Finn fleshes out Rose’s character with backstories and glimpses into the relationships with her boss, her mother, her fiance, and her older sister. Rose’s emotional turmoil is visually engrossing as a result of Bacon’s impressively frenetic performance. As Rose grapples with disturbing hallucinations and the inability to trust those around her, she fluctuates between moments of mania and disconnection. This spectrum of vulnerable paranoia and fear allows Finn to tackle the multilayered complexity of mental health as Rose attempts to convince those around her that what she is experiencing is real.
While this is a tiresome (although realistic) trope in horror, these rapidly changing emotional states allow Bacon’s acting to shine. Feeling alone, despite the care from her therapist (Robin Weigert), Rose finds a sliver of solace in a police officer and former flame, Joel (Kyle Gallner), who helps her piece together the unsettling lineage of this supernatural being’s victims. While the specifics of the monster are hidden, its execution method and purpose are both revealed within a storyline that is sadly traditional and insipid in its structure.
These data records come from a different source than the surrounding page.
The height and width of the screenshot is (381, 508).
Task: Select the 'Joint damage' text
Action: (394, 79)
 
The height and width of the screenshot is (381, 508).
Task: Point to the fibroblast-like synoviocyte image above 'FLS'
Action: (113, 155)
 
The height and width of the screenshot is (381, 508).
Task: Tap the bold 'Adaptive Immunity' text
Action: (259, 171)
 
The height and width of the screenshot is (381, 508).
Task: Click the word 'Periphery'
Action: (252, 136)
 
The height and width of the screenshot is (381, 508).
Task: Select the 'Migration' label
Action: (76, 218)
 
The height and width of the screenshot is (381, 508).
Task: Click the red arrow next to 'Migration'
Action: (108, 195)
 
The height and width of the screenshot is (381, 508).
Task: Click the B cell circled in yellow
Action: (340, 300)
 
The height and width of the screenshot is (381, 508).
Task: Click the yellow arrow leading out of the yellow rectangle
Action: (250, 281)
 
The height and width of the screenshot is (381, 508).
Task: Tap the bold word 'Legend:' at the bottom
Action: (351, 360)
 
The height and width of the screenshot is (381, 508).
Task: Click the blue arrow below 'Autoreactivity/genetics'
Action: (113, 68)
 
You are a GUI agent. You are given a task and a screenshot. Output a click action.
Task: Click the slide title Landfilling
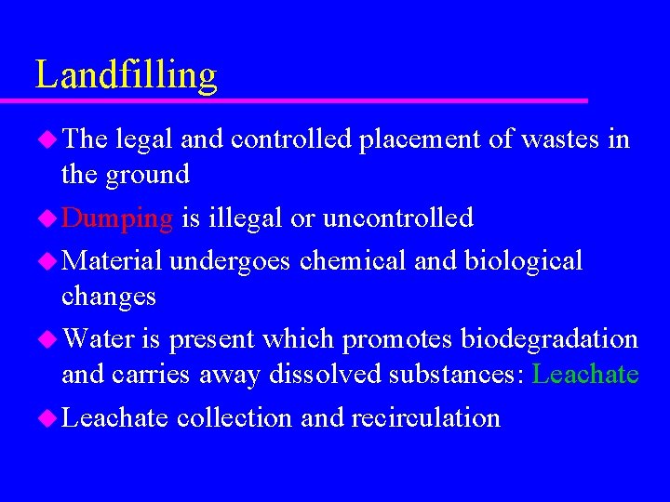(x=126, y=74)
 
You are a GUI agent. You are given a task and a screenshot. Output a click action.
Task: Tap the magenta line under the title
(x=307, y=100)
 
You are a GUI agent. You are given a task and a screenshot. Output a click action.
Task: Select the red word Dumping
(x=117, y=218)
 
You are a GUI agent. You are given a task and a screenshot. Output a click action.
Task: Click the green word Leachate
(x=585, y=375)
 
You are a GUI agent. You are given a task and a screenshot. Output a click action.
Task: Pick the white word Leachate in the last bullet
(x=114, y=418)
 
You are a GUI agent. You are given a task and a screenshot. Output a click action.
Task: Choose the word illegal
(x=243, y=218)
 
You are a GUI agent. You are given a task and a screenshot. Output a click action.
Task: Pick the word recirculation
(x=425, y=418)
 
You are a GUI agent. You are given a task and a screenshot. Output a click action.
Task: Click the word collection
(x=234, y=418)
In order to convey Rose’s mental and emotional downward spiral, Finn utilizes an array of strong camera angles that suggest the lack of consistency in her newfound reality. Slowly rotating the camera ninety degrees, inverting the camera completely upside down, invasive close-up shots on the characters’ faces, and beautiful aerial shots all provide an ominous tone with the eerie feeling of being studied and hunted.
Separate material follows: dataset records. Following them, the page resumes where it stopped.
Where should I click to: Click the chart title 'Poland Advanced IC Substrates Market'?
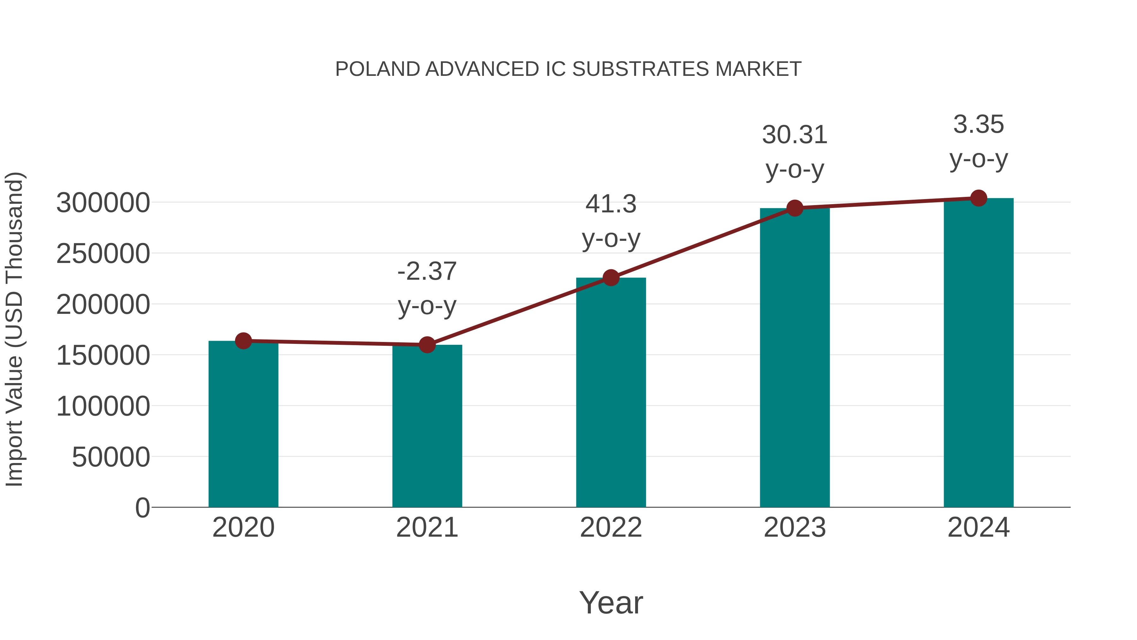568,69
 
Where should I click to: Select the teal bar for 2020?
243,424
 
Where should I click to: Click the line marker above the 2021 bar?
427,344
The minimalist production design, courtesy of Lester Cohen, focuses on the horrific mental state of its characters instead of painting a typical horror film aesthetic with gothic or dark features. However, there are certain color palettes that nicely symbolize the instability of Rose’s inner mind and physical surroundings. For example, the hospital where she works dons light pink walls (a nod to an old study that found the shade Bake-Miller Pink to reduce aggression) while Rose often wears blue outfits, a color often representing sadness
The plot of “Smile” is exhaustingly reminiscent of other horror predecessors such as “It Follows,” “The Ring,” “Oculus,” and even “Final Destination.” Finn elaborates on a contagious approach to death by factoring in trauma and how grief and depression can have a ripple effect, but the story does not entirely feel like its own beast. To enhance the film’s already heavily pronounced themes, composer Cristobal Tapia de Veer creates a strong soundscape of playfulness and dread which perfectly compliments the juxtaposition used throughout the film’s 116 minute running time.
The sound design and music are as unnerving as the graphic death scenes, but unfortunately come with excessive amounts of jump scares. And the special effects team from Amalgamated Dynamics constructs truly searing imagery that will both shock and delightfully disgust, especially in the third act. Their grisly prosthetic work and creative monster design have a corporeal surrealism which will have horror fans grinning from ear to ear.
“Smile” navigates unhealed trauma through a supernatural lens and mischievous juxtaposition, despite feeling like a shadow of other stories. With rare moments of dark comedy and irony, he is able to expose the forceful nature of society’s expectation to be happy and presentable despite the suffering that may lurk under one’s skin. Overall, “Smile” delivers a captivating and claustrophobic mental hellscape that will cause one to both grimace and grin.
Paramount will release “Smile” in theaters on Friday, September 30.